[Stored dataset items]

::::

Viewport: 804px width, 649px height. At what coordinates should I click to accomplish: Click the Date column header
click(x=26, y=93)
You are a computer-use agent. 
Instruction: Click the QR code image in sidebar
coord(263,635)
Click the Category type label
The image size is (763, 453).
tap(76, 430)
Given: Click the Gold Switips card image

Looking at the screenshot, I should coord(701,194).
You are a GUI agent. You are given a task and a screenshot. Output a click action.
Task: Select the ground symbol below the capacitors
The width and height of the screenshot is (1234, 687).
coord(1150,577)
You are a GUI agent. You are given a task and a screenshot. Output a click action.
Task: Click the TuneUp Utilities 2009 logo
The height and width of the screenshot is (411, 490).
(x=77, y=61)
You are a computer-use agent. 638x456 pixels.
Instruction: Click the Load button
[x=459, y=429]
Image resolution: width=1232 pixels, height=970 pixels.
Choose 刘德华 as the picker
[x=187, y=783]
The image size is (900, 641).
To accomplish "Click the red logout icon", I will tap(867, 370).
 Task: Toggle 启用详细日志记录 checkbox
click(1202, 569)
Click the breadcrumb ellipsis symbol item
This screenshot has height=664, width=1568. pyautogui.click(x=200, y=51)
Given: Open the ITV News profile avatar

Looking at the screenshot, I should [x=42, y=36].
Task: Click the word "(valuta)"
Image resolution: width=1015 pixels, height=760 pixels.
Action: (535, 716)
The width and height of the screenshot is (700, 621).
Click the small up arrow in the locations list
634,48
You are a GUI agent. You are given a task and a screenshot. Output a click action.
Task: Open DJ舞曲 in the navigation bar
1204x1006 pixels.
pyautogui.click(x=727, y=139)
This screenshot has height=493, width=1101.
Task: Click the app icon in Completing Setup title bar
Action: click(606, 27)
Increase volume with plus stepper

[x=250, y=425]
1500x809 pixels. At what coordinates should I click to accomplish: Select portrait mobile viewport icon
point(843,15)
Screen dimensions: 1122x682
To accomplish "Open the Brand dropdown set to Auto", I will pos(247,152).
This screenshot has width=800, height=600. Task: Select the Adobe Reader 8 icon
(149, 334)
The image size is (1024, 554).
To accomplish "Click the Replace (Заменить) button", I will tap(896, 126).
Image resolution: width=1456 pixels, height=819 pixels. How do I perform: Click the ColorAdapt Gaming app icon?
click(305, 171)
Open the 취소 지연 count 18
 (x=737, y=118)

::::

_WHAT THE TASK REQUIRES_
Copy every line above exactly.

_EXPECTED OUTPUT_
Viewport: 804px width, 649px height. At what coordinates should I click to accomplish: Click the Date column header
click(x=26, y=93)
You are a computer-use agent. 
Instruction: Click the QR code image in sidebar
coord(263,635)
Click the Category type label
The image size is (763, 453).
tap(76, 430)
Given: Click the Gold Switips card image

Looking at the screenshot, I should coord(701,194).
You are a GUI agent. You are given a task and a screenshot. Output a click action.
Task: Select the ground symbol below the capacitors
The width and height of the screenshot is (1234, 687).
coord(1150,577)
You are a GUI agent. You are given a task and a screenshot. Output a click action.
Task: Click the TuneUp Utilities 2009 logo
The height and width of the screenshot is (411, 490).
(x=77, y=61)
You are a computer-use agent. 638x456 pixels.
Instruction: Click the Load button
[x=459, y=429]
Image resolution: width=1232 pixels, height=970 pixels.
Choose 刘德华 as the picker
[x=187, y=783]
The image size is (900, 641).
To accomplish "Click the red logout icon", I will tap(867, 370).
 Task: Toggle 启用详细日志记录 checkbox
click(1202, 569)
Click the breadcrumb ellipsis symbol item
This screenshot has height=664, width=1568. pyautogui.click(x=200, y=51)
Given: Open the ITV News profile avatar

Looking at the screenshot, I should [x=42, y=36].
Task: Click the word "(valuta)"
Image resolution: width=1015 pixels, height=760 pixels.
Action: (535, 716)
The width and height of the screenshot is (700, 621).
Click the small up arrow in the locations list
634,48
You are a GUI agent. You are given a task and a screenshot. Output a click action.
Task: Open DJ舞曲 in the navigation bar
1204x1006 pixels.
pyautogui.click(x=727, y=139)
This screenshot has height=493, width=1101.
Task: Click the app icon in Completing Setup title bar
Action: click(606, 27)
Increase volume with plus stepper

[x=250, y=425]
1500x809 pixels. At what coordinates should I click to accomplish: Select portrait mobile viewport icon
point(843,15)
Screen dimensions: 1122x682
To accomplish "Open the Brand dropdown set to Auto", I will pos(247,152).
This screenshot has width=800, height=600. Task: Select the Adobe Reader 8 icon
(149, 334)
The image size is (1024, 554).
To accomplish "Click the Replace (Заменить) button", I will tap(896, 126).
Image resolution: width=1456 pixels, height=819 pixels. How do I perform: Click the ColorAdapt Gaming app icon?
click(305, 171)
Open the 취소 지연 count 18
 (x=737, y=118)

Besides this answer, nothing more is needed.